Innovation in process technology and the successful application of stainless steel has led to efficiency gains and sustainable outcomes for one of the world's most recognised brands in the food and beverage industry.
In 2011, Coca-Cola Amatil (CCA) announced a $450 million investment in PET bottle self-manufacture, or ‘blowfill’ technology at its production facilities across Australia, New Zealand, Indonesia, Papua New Guinea and Fiji.
Blow-fill technology is a manufacturing technique that allows companies to produce their own PET (polyethylene terephthalate) bottles within their own facility. It allows manufacturers to form, fill and seal bottles in one continuous process at the one location without human intervention. Blow-fill has enabled CCA to make its PET bottles using significantly less PET resin, resulting in production of the lightest-weight bottles in the global Coca-Cola system.
Previously, CCA would buy blow-moulded bottles from a third party supplier, transporting them to its own facility to sterilise and fill with product. CCA’s integration of these three steps into one operation has automated its production lines, creating economies of scale and
optimising efficiencies of operation.
CCA’s Kewdale facility in Perth is one packaging line that recently completed its installation of blow-fill equipment, procured from Krones AG, a German-based process manufacturer.

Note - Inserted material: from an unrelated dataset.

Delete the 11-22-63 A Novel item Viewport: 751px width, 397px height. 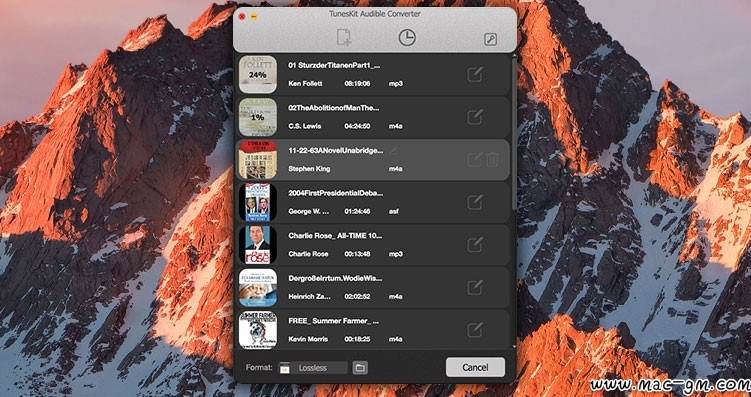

CCA engaged ASSDA member and Accredited Fabricator TFG Pty Ltd for the installation and fabrication of the stainless steel interconnecting pipework for the facility’s new blow-fill equipment.
Sydney-based ME Engineering detailed the scope of works, and coordinated the process engineering and installation of the new equipment.
Over 6km of 304L and 316L AS1528 standard grade stainless steel tube was supplied by ASSDA sponsor Prochem Pipeline Products, ranging in size from 25mm-200mm diameter.
The TFG team purge TIG welded all stainless steel components on site and internally passivated the stainless steel using citric acid.
ME Engineering’s Project Manager Andrew Meagher said grade 316L was specified for CCA’s Kewdale facility because of the high chloride content of the water supply in Perth.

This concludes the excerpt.